| Selected text |
Senior Medicare Patrol (SMP)

Purpose

Billions of federal dollars are lost annually due to healthcare fraud, errors, and abuse. The Administration for Community Living (ACL) Office of Healthcare Information & Counseling manages the Senior Medicare Patrol (SMP) grants. The SMP mission is to empower and assist Medicare beneficiaries, their families, and caregivers, to prevent, detect, and report suspected healthcare fraud, errors, and abuse through outreach, counseling, and education. SMPs work to resolve beneficiary complaints of potential healthcare fraud in collaboration with state and federal partners, including the U. S. Department of Health & Human Services Office of the Inspector General, Centers for Medicare & Medicaid Services, state Medicaid fraud control units, and state Attorney Generals.

SMPs recruit and train retired professionals and other volunteers to recognize and report instances or patterns of healthcare fraud. These activities support ACL’s goals of promoting increased choice and greater independence among older adults and individuals with disabilities. SMP activities also serve to enhance the financial, emotional, physical, and mental well-being of older adults, thereby increasing their capacity to maintain security in retirement and make better financial and healthcare choices.

History and Structure

SMPs were authorized in 1997 under Titles II and IV of the Older Americans Act, the Omnibus Consolidated Appropriation Act of 1997 and the Health Insurance Portability and Accountability Act of 1996.  SMPs began as demonstration projects in 12 states. Currently, SMP grants are provided to all 50 states, District of Columbia, Guam, Puerto Rico, and the U.S. Virgin Islands. Nationally, the SMP network includes nearly 9,700 Team Members (staff and volunteers) at more than 500 local sites.

SMP Team members are trained to:

  • Promote community awareness of healthcare fraud, errors, and abuse;
  • Disseminate consumer education materials about Medicare fraud through presentations, health fairs, and other community events;
  • Provide counseling, and when needed, serve as consumer advocates to resolve billing disputes/issues; and
  • Make appropriate referrals to state and federal partners for suspected cases of Medicare fraud, errors, and abuse for further investigation.

| Data records |
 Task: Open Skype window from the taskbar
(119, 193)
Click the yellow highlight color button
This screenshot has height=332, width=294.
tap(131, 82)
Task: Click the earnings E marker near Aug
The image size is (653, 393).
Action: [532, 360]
...
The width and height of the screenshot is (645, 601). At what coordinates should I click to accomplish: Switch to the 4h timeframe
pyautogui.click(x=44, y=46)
* * *
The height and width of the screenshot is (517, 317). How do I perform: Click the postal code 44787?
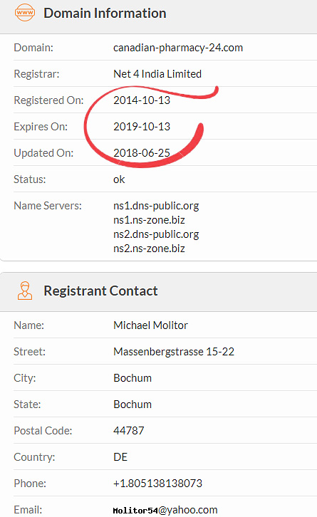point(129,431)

| What the exercise asks |
Pick up the Senior Medicare Patrol text after its final line and keep it going. These records were taken from a different source.

| Written response |
In addition to SMP program services, many grantees also offer State Health Insurance Assistance Program (SHIP) services which provide health insurance counseling, outreach, and training to Medicare beneficiaries, their families, and caregivers.

Funding  

SMPs are funded by the Health Care Fraud and Abuse Control (HCFAC) program for its antifraud activities. In 2018 funding for the SMP program totaled approximately $18 million. Approximately $15.6 million of the total funding available was distributed to the state SMP projects to help beneficiaries prevent, detect, and report Medicare fraud, errors, and abuse. 

SMP Performance Outcomes

Each year, the Office of the Inspector General (OIG) completes an annual performance report on the SMP projects. The 2019 OIG SMP Performance Report documents the following outcomes for 2018 activities:

  • Community Outreach Events:  In 2018, SMP projects reached 1.7 million people through 26,932 group outreach and education events. 

  • One-on-One Counseling: SMP projects held more than 278,761 individual counseling sessions with, or on behalf of, Medicare beneficiaries regarding potential fraud, errors, or abuse.

Past OIG SMP Reports:

Resources and Useful Links

The Senior Medicare Patrol Resource Center (SMP Resource Center) provides training and technical assistance to SMP grantees. The SMP Resource Center also provides key consumer services such as fraud alerts and maintains the SMP locator, which helps consumers find their local SMP program.